**PROBLEM DESCRIPTION**
Transcribe the records below exactly as they appear, line by line, without altering anything.

-- Start of ITEMS --

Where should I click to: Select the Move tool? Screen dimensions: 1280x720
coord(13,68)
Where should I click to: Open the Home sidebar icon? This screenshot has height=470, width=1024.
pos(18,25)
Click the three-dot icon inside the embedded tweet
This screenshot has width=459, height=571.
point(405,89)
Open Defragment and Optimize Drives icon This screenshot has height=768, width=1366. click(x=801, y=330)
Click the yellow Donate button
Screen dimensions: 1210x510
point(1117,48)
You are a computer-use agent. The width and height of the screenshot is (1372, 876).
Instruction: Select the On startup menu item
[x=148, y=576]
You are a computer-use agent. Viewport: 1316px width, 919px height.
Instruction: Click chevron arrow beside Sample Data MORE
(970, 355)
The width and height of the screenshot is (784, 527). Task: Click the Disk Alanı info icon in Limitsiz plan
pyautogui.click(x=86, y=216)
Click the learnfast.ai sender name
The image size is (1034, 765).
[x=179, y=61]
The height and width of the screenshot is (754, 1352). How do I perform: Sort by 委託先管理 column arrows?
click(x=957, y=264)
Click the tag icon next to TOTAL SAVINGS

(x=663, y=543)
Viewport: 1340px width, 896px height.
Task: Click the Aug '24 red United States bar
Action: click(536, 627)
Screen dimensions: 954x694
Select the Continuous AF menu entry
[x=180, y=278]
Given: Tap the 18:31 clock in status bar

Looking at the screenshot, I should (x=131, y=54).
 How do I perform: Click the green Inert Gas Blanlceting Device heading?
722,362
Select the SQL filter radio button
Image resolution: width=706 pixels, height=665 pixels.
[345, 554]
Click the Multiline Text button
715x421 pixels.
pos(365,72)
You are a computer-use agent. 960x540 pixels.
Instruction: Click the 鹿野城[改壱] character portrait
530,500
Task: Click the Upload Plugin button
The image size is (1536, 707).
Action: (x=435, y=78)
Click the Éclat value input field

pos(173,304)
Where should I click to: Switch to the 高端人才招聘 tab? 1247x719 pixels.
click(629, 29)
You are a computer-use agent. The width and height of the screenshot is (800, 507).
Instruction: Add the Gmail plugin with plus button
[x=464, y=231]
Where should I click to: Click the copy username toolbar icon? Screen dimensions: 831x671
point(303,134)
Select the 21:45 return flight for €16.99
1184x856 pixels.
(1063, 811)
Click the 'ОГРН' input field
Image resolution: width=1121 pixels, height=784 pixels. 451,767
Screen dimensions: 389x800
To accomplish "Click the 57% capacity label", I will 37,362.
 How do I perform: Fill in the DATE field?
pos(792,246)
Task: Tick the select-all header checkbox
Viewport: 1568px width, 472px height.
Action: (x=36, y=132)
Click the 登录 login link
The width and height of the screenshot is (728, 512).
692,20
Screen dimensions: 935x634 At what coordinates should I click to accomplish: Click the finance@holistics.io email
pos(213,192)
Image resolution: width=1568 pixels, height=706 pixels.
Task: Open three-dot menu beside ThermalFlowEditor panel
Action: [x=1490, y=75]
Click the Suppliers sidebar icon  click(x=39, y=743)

-- End of ITEMS --

**OUTPUT**
Where should I click to: Select the Move tool? Screen dimensions: 1280x720
coord(13,68)
Where should I click to: Open the Home sidebar icon? This screenshot has height=470, width=1024.
pos(18,25)
Click the three-dot icon inside the embedded tweet
This screenshot has width=459, height=571.
point(405,89)
Open Defragment and Optimize Drives icon This screenshot has height=768, width=1366. click(x=801, y=330)
Click the yellow Donate button
Screen dimensions: 1210x510
point(1117,48)
You are a computer-use agent. The width and height of the screenshot is (1372, 876).
Instruction: Select the On startup menu item
[x=148, y=576]
You are a computer-use agent. Viewport: 1316px width, 919px height.
Instruction: Click chevron arrow beside Sample Data MORE
(970, 355)
The width and height of the screenshot is (784, 527). Task: Click the Disk Alanı info icon in Limitsiz plan
pyautogui.click(x=86, y=216)
Click the learnfast.ai sender name
The image size is (1034, 765).
[x=179, y=61]
The height and width of the screenshot is (754, 1352). How do I perform: Sort by 委託先管理 column arrows?
click(x=957, y=264)
Click the tag icon next to TOTAL SAVINGS

(x=663, y=543)
Viewport: 1340px width, 896px height.
Task: Click the Aug '24 red United States bar
Action: click(536, 627)
Screen dimensions: 954x694
Select the Continuous AF menu entry
[x=180, y=278]
Given: Tap the 18:31 clock in status bar

Looking at the screenshot, I should (x=131, y=54).
 How do I perform: Click the green Inert Gas Blanlceting Device heading?
722,362
Select the SQL filter radio button
Image resolution: width=706 pixels, height=665 pixels.
[345, 554]
Click the Multiline Text button
715x421 pixels.
pos(365,72)
You are a computer-use agent. 960x540 pixels.
Instruction: Click the 鹿野城[改壱] character portrait
530,500
Task: Click the Upload Plugin button
The image size is (1536, 707).
Action: (x=435, y=78)
Click the Éclat value input field

pos(173,304)
Where should I click to: Switch to the 高端人才招聘 tab? 1247x719 pixels.
click(629, 29)
You are a computer-use agent. The width and height of the screenshot is (800, 507).
Instruction: Add the Gmail plugin with plus button
[x=464, y=231]
Where should I click to: Click the copy username toolbar icon? Screen dimensions: 831x671
point(303,134)
Select the 21:45 return flight for €16.99
1184x856 pixels.
(1063, 811)
Click the 'ОГРН' input field
Image resolution: width=1121 pixels, height=784 pixels. 451,767
Screen dimensions: 389x800
To accomplish "Click the 57% capacity label", I will 37,362.
 How do I perform: Fill in the DATE field?
pos(792,246)
Task: Tick the select-all header checkbox
Viewport: 1568px width, 472px height.
Action: (x=36, y=132)
Click the 登录 login link
The width and height of the screenshot is (728, 512).
692,20
Screen dimensions: 935x634 At what coordinates should I click to accomplish: Click the finance@holistics.io email
pos(213,192)
Image resolution: width=1568 pixels, height=706 pixels.
Task: Open three-dot menu beside ThermalFlowEditor panel
Action: [x=1490, y=75]
Click the Suppliers sidebar icon  click(x=39, y=743)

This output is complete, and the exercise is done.